» The task:
Search the records below for the word "screenshot", then return every line where it appears.

» Working data:
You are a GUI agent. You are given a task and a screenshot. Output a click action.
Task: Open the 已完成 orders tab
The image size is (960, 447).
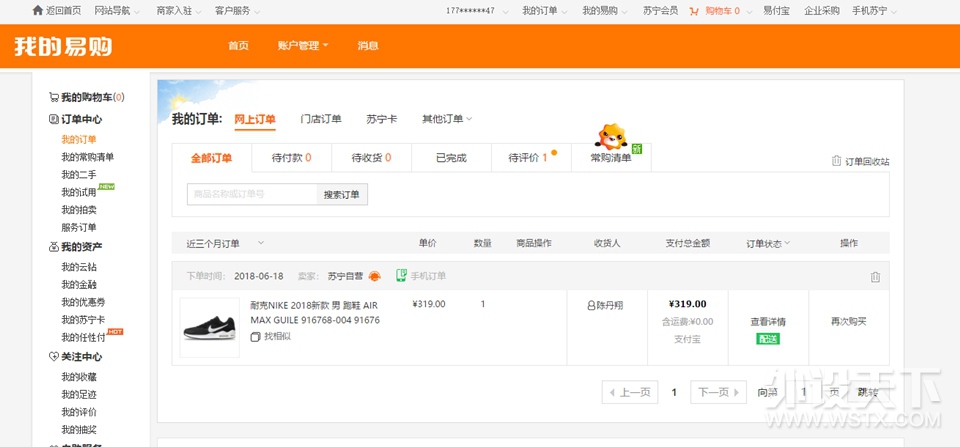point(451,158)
---
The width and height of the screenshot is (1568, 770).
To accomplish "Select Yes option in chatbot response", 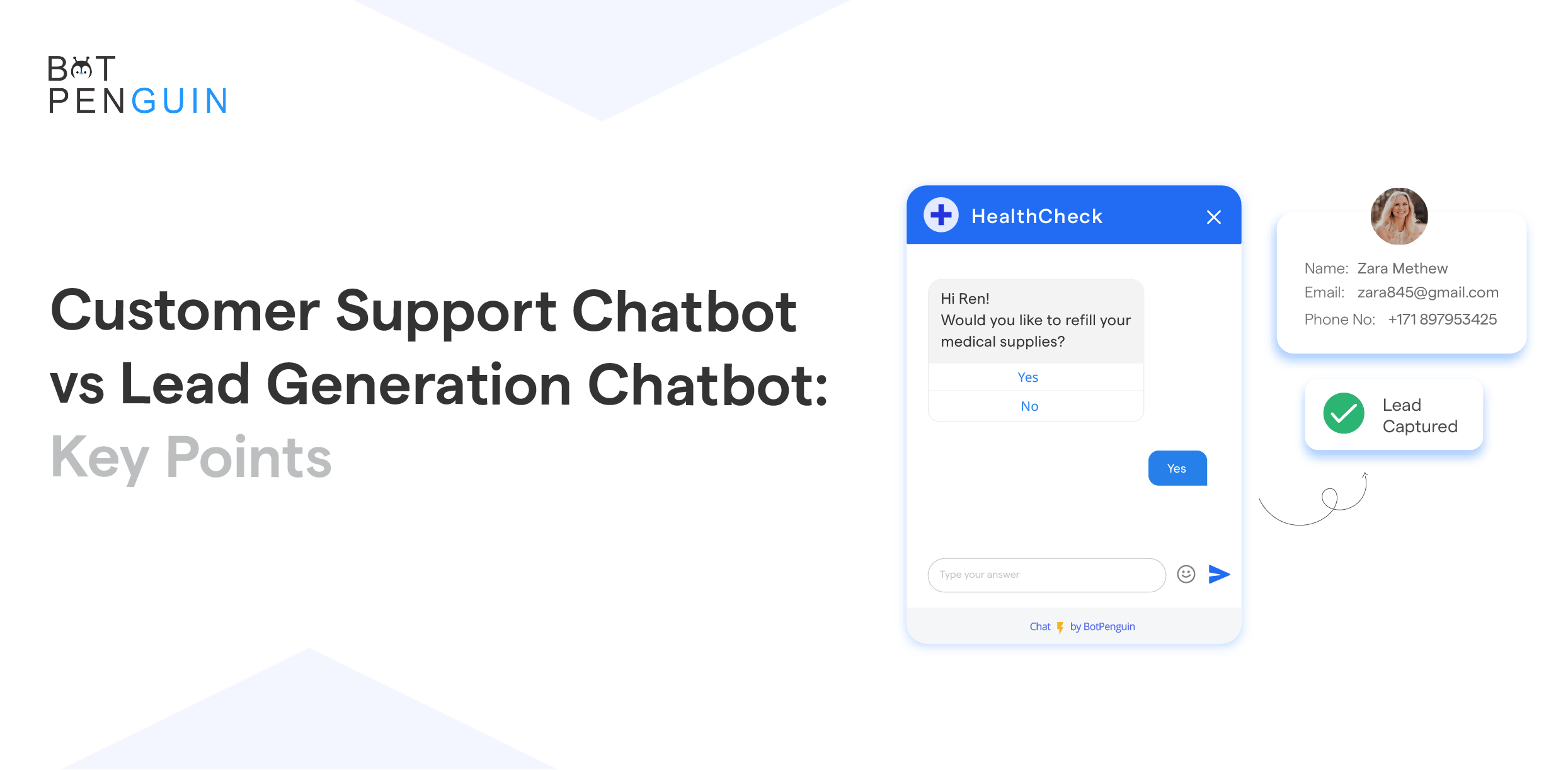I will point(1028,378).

» Solution for this exercise:
You are a GUI agent. You are given a task and a screenshot. Output a click action.
The width and height of the screenshot is (1568, 770).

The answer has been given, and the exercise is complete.